» EXERCISE DIRECTIONS
Pull every line that includes the word "will" from the data.

Dataset entries:

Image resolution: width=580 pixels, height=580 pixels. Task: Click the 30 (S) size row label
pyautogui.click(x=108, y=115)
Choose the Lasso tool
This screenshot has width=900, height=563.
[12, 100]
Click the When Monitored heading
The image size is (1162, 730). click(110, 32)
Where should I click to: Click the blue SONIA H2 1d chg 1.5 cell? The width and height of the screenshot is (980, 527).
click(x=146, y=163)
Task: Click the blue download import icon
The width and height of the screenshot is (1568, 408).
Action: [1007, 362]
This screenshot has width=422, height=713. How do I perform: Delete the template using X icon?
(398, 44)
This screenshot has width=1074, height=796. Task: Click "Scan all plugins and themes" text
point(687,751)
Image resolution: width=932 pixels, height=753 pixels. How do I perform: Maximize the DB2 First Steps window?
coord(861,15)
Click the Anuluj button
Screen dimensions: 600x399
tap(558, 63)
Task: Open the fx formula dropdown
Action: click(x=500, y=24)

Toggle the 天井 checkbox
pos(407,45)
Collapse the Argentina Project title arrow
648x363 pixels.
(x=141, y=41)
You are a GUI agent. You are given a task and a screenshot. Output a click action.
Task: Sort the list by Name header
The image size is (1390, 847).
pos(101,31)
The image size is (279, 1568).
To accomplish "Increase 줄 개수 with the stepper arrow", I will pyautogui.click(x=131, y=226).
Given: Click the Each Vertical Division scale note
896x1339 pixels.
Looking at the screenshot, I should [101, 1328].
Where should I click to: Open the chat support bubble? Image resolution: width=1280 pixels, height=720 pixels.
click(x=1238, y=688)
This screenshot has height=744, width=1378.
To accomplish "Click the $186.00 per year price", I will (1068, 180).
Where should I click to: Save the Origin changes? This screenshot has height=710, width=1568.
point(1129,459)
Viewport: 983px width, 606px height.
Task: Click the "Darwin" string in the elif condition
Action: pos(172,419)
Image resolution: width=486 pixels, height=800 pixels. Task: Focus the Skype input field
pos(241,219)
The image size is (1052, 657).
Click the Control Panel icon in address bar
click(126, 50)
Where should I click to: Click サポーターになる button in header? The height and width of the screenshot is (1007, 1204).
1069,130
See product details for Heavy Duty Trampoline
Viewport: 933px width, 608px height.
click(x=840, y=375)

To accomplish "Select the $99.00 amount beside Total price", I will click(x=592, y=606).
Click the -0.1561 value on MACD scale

» RESULT OF THIS TASK
To accomplish "Increase 줄 개수 with the stepper arrow", I will pyautogui.click(x=131, y=226).
To accomplish "Click the $186.00 per year price", I will (1068, 180).
To accomplish "Select the $99.00 amount beside Total price", I will click(x=592, y=606).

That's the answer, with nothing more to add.